### AVAILABLE DATA:

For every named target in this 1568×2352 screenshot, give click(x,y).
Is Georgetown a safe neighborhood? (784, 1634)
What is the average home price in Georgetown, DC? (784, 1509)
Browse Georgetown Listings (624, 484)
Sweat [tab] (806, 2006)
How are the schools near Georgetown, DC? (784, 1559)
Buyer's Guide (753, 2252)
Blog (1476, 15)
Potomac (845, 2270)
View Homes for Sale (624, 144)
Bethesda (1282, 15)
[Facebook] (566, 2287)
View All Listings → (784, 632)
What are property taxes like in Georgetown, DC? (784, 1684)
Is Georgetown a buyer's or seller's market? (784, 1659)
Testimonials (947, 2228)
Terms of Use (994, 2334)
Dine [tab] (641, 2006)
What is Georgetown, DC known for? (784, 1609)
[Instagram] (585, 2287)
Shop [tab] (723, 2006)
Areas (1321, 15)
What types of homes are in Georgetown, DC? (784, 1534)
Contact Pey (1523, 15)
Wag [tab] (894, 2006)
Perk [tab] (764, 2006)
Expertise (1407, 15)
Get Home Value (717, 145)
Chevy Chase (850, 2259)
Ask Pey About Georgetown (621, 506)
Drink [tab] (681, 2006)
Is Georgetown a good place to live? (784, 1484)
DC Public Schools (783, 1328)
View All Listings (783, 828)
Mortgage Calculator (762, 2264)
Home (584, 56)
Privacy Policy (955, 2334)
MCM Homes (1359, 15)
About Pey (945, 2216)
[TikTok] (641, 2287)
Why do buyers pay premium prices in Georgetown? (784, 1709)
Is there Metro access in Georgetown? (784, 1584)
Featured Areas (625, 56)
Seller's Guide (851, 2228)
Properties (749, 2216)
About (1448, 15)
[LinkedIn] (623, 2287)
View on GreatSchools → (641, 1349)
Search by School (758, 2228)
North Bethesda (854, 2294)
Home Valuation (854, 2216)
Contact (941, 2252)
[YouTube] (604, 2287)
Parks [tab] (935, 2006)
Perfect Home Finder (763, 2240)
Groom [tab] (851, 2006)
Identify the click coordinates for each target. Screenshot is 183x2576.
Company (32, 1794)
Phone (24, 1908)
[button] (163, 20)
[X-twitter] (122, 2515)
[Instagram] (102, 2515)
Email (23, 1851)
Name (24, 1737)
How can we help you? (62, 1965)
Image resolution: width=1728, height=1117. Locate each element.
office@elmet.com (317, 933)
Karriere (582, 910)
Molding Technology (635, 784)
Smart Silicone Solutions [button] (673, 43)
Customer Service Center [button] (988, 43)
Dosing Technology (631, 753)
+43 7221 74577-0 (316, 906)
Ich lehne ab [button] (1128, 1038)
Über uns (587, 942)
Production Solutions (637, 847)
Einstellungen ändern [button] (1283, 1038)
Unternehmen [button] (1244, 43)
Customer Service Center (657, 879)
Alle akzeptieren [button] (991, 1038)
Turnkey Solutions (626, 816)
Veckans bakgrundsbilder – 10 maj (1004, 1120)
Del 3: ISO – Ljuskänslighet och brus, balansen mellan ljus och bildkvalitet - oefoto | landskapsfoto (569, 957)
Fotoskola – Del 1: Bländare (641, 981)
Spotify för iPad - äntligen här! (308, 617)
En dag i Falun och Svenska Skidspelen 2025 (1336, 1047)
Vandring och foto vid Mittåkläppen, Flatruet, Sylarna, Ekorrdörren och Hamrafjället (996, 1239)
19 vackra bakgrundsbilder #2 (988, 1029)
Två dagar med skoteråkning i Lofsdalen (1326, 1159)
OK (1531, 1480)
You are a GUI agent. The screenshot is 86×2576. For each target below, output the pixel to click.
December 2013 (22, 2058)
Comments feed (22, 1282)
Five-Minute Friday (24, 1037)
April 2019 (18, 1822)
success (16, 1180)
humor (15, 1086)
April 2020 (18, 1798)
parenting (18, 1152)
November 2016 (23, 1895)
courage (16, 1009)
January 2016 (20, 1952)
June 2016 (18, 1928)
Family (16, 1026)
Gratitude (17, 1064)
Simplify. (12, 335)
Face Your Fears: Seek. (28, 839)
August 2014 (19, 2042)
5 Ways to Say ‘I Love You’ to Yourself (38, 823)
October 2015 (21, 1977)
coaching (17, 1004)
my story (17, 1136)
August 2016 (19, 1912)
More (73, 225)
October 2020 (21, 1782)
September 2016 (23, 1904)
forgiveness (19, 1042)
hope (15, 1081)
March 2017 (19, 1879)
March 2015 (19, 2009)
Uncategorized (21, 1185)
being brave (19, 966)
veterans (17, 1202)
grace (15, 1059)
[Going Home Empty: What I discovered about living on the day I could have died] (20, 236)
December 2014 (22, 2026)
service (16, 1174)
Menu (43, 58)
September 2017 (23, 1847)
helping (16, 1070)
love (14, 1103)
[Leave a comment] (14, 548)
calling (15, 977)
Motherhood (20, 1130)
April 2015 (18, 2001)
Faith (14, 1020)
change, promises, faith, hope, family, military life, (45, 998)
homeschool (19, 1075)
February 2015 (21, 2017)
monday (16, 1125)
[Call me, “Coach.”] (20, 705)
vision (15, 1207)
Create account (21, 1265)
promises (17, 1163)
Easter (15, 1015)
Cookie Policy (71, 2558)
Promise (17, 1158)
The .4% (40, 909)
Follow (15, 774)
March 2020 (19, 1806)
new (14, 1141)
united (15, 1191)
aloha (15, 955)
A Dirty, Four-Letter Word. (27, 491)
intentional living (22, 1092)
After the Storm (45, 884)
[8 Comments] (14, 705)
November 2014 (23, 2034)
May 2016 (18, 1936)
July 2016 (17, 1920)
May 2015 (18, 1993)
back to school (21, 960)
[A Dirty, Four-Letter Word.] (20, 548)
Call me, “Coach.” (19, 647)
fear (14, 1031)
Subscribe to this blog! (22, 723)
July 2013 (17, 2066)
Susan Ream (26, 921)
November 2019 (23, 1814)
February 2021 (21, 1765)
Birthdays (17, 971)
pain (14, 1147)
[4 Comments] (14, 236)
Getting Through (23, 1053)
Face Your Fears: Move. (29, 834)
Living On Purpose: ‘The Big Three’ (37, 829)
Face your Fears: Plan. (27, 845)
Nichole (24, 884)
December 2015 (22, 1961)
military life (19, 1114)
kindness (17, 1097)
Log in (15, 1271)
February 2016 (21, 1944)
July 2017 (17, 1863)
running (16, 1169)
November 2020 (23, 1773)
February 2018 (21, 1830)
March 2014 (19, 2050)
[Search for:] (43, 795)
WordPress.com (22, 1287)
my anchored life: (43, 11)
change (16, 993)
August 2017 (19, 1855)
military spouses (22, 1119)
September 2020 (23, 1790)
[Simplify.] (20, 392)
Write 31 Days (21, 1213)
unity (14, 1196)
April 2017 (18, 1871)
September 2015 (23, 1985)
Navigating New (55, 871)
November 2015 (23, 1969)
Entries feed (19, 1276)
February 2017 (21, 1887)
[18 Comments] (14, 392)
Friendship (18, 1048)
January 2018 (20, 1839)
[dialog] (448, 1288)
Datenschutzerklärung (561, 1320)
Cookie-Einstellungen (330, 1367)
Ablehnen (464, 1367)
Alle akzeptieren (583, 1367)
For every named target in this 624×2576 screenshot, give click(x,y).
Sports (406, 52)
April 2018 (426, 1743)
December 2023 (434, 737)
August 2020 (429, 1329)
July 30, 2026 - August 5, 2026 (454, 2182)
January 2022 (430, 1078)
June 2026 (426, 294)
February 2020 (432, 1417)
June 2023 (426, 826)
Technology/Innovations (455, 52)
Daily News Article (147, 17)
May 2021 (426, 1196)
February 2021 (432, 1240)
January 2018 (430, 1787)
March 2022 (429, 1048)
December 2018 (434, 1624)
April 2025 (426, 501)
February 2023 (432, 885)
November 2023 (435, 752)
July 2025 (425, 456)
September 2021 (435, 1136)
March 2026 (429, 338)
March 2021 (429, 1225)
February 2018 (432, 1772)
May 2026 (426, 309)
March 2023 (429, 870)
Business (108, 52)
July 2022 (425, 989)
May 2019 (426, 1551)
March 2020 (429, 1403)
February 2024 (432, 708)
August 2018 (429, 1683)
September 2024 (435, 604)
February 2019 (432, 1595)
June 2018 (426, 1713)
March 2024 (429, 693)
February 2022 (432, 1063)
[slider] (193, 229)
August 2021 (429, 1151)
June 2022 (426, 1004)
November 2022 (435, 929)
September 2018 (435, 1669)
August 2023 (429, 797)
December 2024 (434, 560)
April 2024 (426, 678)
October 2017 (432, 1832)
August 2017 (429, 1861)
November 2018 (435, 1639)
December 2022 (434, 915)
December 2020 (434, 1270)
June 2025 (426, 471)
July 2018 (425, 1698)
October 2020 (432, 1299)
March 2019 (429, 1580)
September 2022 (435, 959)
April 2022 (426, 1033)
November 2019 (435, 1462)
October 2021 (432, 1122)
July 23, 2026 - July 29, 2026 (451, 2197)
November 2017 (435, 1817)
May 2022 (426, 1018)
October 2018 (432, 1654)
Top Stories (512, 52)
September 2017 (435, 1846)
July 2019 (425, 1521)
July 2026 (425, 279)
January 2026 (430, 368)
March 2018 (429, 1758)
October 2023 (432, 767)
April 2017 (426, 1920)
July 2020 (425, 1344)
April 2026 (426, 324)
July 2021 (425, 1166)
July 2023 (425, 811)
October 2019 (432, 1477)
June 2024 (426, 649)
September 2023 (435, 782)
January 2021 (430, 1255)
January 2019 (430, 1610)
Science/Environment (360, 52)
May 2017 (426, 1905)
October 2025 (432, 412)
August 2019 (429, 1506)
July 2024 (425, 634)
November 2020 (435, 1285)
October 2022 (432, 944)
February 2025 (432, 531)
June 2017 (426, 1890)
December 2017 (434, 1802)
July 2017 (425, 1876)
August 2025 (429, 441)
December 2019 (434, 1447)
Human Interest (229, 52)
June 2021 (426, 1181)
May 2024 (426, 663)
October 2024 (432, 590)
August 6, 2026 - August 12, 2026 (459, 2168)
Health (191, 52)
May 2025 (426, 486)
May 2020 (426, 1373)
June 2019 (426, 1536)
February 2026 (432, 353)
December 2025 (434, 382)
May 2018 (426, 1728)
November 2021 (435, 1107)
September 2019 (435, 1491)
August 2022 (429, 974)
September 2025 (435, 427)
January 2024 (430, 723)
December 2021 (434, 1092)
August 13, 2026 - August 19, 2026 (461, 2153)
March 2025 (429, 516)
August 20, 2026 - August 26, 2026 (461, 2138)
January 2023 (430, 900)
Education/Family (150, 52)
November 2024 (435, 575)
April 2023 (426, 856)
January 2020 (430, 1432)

### DESCRIPTION OF THE TASK:
Scan the lines above for the word "Dirty", then copy each line that has it.

### WRITTEN SOLUTION:
A Dirty, Four-Letter Word. (27, 491)
[A Dirty, Four-Letter Word.] (20, 548)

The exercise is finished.